I suppose 5" orbital sander would do for smaller planks?

It would do, but a sharp hand plane would do better, quicker, without
fine dust, and not leave little swirly marks.
As far as the 10" bandsaw with 1/3HP, are you looking at the Craftsman
or Rikon model? These look like nice saws if you really want a new saw
for less than $200. I have the Ryobi 10"er that claims 1/2HP. I
haven't tried resawing 4" red oak, but I'm guessing it will work if you
use an appropriate blade (3-4 tpi) and feed it very slowly. I
resawed/ripped a bunch of 2" thick white oak on the Ryobi, and it
worked, albiet slowly. The small table also has a lot of flex when
used with long boards.

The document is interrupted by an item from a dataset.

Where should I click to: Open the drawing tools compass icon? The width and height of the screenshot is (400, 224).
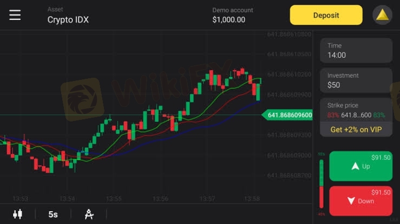pyautogui.click(x=89, y=214)
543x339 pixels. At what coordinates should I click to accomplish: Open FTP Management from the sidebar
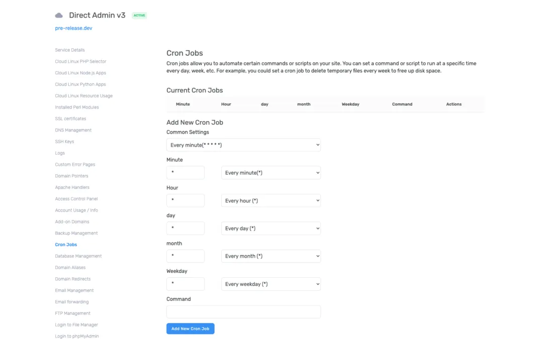click(x=72, y=313)
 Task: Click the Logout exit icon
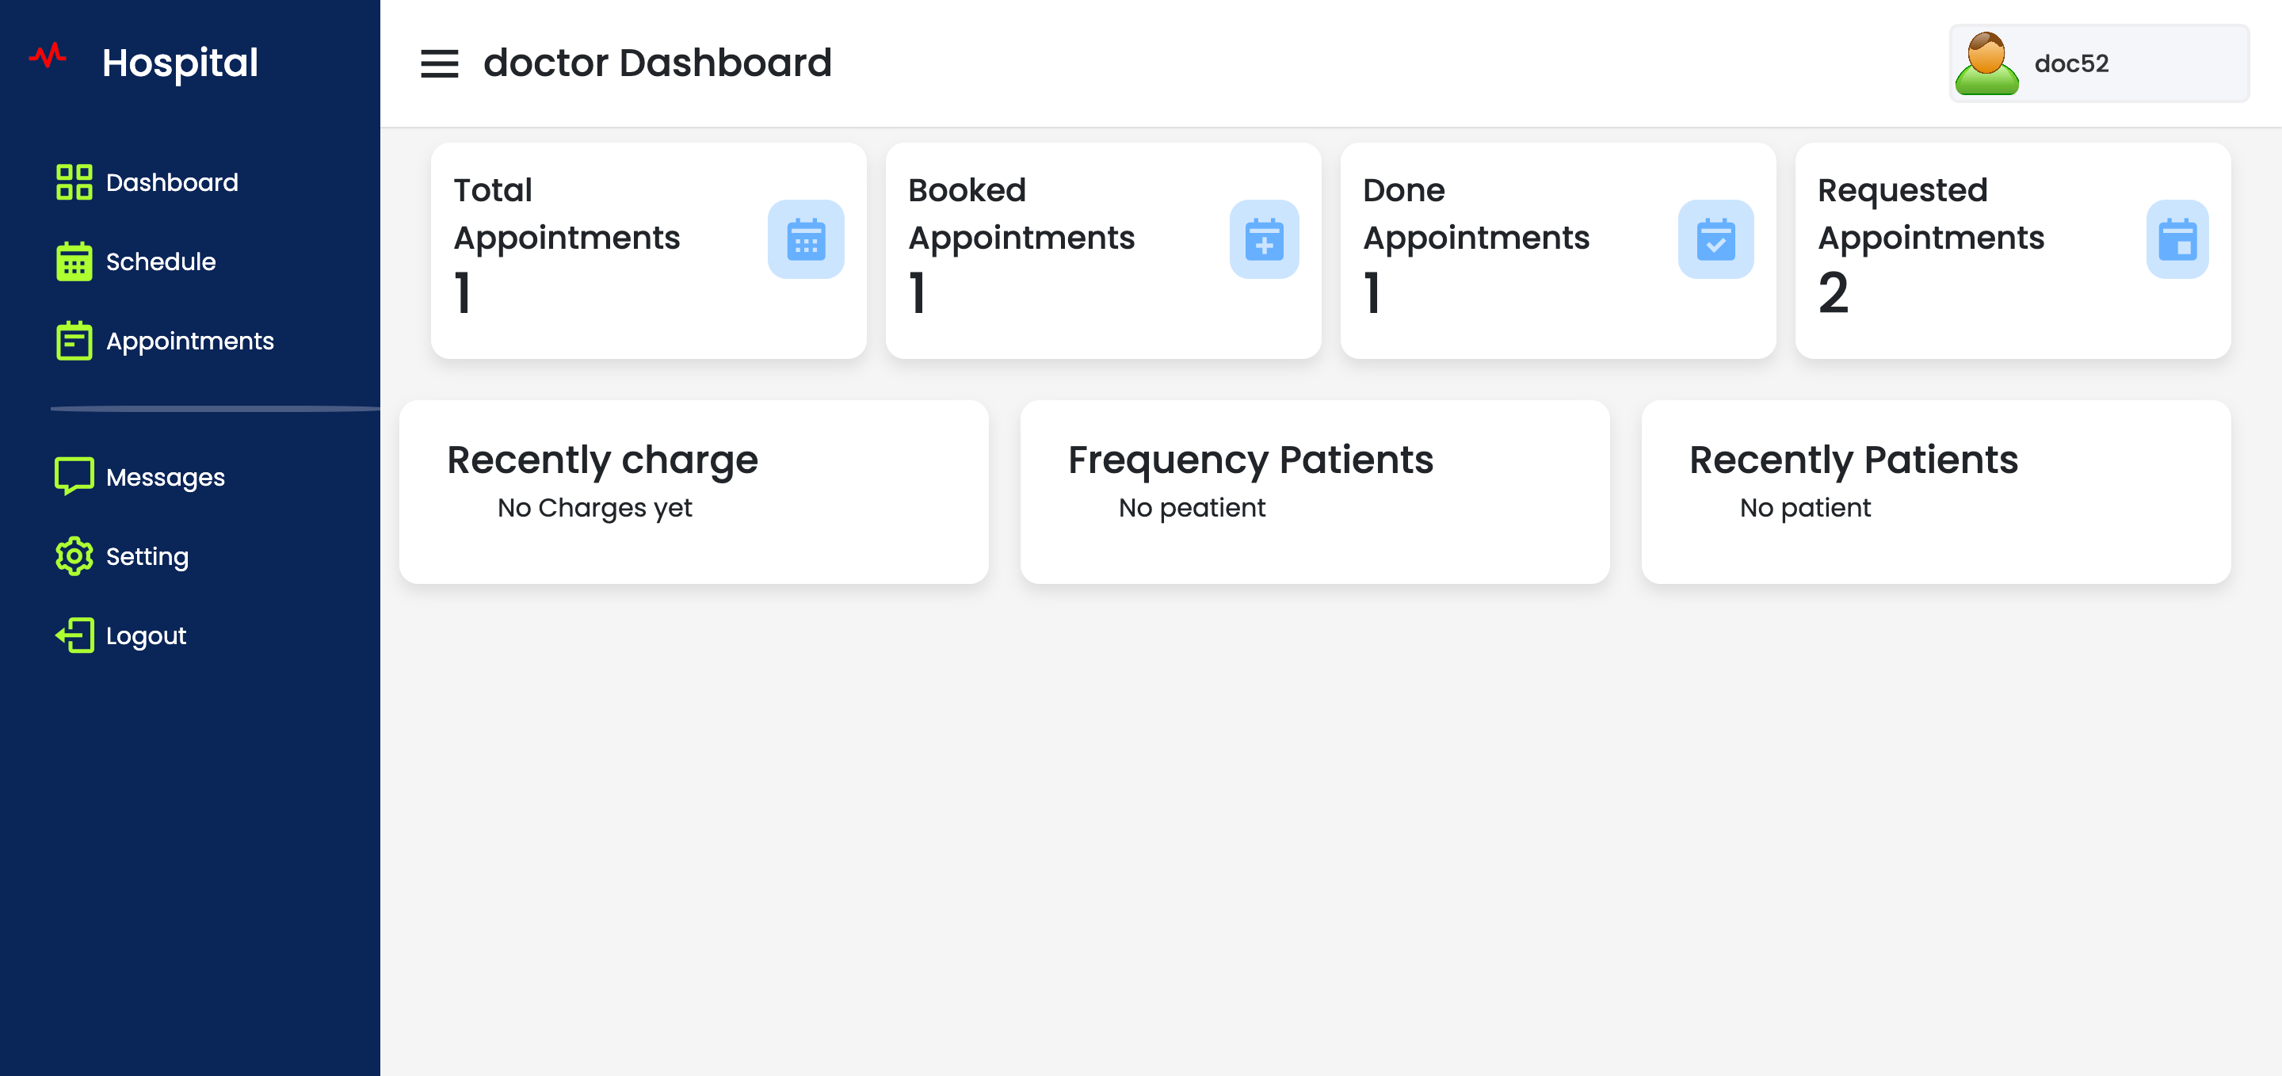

I haven't been limited by the capacity or the
power, just the
Alternatively, as you'll see if you look through a few recent threads
here (within the last couple weeks), you'll end up with a much nicer
saw if you look for a used 14"er, which you could probably get for
$200. Or even go with the basic Grizzly or Harbor Freight 14" bandsaw,
for slightly over $300. This will take you much farther if you decide
to pursue woodworking more seriously. Also, I just noticed the Jet 12"
model on sale for $312 at Amazon, minus $25 off, plus shipping.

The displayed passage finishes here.